━━━━━ Given information

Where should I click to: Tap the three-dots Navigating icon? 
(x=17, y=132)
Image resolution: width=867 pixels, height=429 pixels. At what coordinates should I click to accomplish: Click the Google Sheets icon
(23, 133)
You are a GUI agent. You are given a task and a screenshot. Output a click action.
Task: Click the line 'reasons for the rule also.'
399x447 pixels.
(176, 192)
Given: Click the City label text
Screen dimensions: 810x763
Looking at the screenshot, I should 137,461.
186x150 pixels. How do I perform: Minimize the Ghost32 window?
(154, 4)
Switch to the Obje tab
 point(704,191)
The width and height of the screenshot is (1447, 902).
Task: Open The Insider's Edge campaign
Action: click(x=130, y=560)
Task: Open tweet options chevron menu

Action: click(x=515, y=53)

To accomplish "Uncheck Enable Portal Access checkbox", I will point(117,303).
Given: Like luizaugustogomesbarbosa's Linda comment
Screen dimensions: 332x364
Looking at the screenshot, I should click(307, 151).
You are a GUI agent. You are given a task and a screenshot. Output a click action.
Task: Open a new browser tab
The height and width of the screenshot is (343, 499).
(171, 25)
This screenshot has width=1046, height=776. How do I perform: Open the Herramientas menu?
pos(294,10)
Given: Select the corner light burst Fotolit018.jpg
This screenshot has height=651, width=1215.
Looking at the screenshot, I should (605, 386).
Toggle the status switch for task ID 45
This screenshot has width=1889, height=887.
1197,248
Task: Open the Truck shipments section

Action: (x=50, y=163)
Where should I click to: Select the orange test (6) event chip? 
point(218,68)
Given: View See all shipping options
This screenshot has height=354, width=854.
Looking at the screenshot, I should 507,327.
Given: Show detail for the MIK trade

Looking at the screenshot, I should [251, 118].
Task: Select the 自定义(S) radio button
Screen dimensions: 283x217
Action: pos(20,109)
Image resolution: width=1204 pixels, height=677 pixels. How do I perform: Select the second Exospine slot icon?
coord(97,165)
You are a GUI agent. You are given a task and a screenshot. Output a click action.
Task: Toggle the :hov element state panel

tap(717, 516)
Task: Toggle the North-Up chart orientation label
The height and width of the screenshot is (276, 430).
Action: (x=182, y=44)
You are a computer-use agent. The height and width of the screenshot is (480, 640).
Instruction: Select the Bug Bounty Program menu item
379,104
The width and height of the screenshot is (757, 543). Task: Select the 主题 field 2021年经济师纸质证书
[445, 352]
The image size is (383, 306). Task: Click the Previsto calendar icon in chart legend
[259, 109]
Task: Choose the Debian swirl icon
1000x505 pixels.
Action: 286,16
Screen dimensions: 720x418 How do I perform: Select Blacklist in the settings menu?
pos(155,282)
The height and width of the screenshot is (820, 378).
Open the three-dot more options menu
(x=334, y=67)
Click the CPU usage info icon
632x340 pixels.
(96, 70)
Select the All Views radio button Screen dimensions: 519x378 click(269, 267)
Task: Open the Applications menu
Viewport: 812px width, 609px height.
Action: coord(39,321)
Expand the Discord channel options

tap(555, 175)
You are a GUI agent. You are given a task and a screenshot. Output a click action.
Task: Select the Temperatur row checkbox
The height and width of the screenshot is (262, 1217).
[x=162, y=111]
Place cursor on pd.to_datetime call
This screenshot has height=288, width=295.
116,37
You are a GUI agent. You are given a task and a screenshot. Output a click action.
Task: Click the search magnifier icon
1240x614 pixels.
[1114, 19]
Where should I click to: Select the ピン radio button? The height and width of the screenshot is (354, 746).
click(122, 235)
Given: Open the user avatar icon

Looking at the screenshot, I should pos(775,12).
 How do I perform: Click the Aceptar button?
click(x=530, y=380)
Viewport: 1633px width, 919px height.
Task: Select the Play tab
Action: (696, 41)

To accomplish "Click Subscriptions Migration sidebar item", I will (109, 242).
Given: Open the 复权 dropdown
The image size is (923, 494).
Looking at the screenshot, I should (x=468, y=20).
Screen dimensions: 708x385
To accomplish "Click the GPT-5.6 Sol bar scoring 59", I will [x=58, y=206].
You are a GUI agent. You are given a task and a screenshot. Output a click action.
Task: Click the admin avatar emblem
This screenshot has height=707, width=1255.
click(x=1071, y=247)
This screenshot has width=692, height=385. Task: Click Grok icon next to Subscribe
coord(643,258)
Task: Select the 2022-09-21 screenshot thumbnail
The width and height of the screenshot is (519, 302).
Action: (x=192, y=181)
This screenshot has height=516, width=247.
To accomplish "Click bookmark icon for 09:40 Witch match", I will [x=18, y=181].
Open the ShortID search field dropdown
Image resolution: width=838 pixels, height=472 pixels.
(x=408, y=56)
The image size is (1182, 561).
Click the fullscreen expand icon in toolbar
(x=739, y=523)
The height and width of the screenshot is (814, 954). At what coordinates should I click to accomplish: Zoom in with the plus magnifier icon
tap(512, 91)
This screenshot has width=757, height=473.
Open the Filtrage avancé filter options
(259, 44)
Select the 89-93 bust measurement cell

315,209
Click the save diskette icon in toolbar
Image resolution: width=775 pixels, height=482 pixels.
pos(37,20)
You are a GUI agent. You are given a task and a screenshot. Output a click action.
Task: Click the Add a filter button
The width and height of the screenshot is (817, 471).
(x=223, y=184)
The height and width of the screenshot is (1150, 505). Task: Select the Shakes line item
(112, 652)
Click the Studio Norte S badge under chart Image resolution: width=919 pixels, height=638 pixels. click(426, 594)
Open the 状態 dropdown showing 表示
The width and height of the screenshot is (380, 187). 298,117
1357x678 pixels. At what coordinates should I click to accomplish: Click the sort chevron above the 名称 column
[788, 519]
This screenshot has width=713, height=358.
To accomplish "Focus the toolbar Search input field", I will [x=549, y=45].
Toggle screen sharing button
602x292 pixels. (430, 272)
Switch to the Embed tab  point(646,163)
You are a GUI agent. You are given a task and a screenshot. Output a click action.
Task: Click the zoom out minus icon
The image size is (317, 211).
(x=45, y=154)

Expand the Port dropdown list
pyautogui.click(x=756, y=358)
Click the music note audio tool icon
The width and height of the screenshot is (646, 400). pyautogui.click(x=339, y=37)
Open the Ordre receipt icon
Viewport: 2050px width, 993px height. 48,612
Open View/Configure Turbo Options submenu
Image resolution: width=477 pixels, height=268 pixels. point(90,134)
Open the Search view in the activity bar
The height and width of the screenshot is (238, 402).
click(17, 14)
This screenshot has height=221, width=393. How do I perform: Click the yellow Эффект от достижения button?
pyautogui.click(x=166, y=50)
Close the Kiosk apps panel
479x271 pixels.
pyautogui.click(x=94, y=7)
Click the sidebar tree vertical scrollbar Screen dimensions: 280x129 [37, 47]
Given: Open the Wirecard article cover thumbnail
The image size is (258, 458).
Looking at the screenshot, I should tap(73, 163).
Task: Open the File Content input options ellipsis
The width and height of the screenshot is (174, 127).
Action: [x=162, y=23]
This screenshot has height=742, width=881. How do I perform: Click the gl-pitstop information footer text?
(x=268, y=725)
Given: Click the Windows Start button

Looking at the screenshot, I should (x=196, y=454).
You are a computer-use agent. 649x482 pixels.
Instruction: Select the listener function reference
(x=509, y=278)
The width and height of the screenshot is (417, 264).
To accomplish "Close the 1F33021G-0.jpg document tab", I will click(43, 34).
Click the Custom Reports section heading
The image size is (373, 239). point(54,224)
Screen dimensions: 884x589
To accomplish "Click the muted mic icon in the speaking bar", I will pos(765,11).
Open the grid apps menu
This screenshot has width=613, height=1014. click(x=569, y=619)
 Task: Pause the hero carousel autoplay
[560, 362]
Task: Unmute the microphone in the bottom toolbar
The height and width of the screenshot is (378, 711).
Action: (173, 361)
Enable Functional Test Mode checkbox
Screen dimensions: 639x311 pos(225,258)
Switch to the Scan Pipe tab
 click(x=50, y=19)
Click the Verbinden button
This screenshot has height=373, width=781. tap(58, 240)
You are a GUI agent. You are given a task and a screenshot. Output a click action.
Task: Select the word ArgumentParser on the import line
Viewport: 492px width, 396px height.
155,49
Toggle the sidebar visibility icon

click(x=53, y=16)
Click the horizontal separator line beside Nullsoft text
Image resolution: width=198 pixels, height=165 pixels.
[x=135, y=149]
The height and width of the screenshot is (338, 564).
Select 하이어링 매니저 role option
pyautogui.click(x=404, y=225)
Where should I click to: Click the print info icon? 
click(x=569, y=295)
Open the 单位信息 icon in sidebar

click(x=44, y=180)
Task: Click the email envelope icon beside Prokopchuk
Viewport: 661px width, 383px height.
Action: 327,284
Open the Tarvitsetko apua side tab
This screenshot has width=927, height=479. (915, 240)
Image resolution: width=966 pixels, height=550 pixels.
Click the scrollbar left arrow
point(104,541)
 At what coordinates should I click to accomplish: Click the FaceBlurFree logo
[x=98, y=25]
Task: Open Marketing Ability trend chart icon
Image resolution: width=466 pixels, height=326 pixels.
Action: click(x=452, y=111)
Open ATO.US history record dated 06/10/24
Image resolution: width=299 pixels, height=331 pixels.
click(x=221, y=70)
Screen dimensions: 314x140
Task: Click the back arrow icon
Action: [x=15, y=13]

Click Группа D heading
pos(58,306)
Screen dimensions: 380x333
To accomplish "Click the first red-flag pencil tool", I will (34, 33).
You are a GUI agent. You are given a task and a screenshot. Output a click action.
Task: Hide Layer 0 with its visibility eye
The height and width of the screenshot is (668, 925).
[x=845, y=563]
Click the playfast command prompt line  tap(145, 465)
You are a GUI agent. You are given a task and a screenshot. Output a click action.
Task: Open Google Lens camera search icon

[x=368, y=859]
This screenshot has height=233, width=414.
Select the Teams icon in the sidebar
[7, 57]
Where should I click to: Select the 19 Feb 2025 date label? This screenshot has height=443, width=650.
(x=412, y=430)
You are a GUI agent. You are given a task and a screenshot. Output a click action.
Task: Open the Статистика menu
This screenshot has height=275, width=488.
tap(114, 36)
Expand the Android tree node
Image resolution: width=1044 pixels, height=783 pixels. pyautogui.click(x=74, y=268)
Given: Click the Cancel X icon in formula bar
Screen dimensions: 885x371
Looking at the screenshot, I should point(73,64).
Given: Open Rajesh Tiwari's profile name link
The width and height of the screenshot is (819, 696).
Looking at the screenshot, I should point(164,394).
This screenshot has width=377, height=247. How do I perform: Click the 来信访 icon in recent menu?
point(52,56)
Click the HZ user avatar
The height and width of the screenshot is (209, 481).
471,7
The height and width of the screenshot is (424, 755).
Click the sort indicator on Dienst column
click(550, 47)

━━━━━━━━━━

» **Short exercise**
Copy out each line of the material above in which the string "scrollbar" appears.

» **Exercise response**
Click the sidebar tree vertical scrollbar Screen dimensions: 280x129 [37, 47]
Click the scrollbar left arrow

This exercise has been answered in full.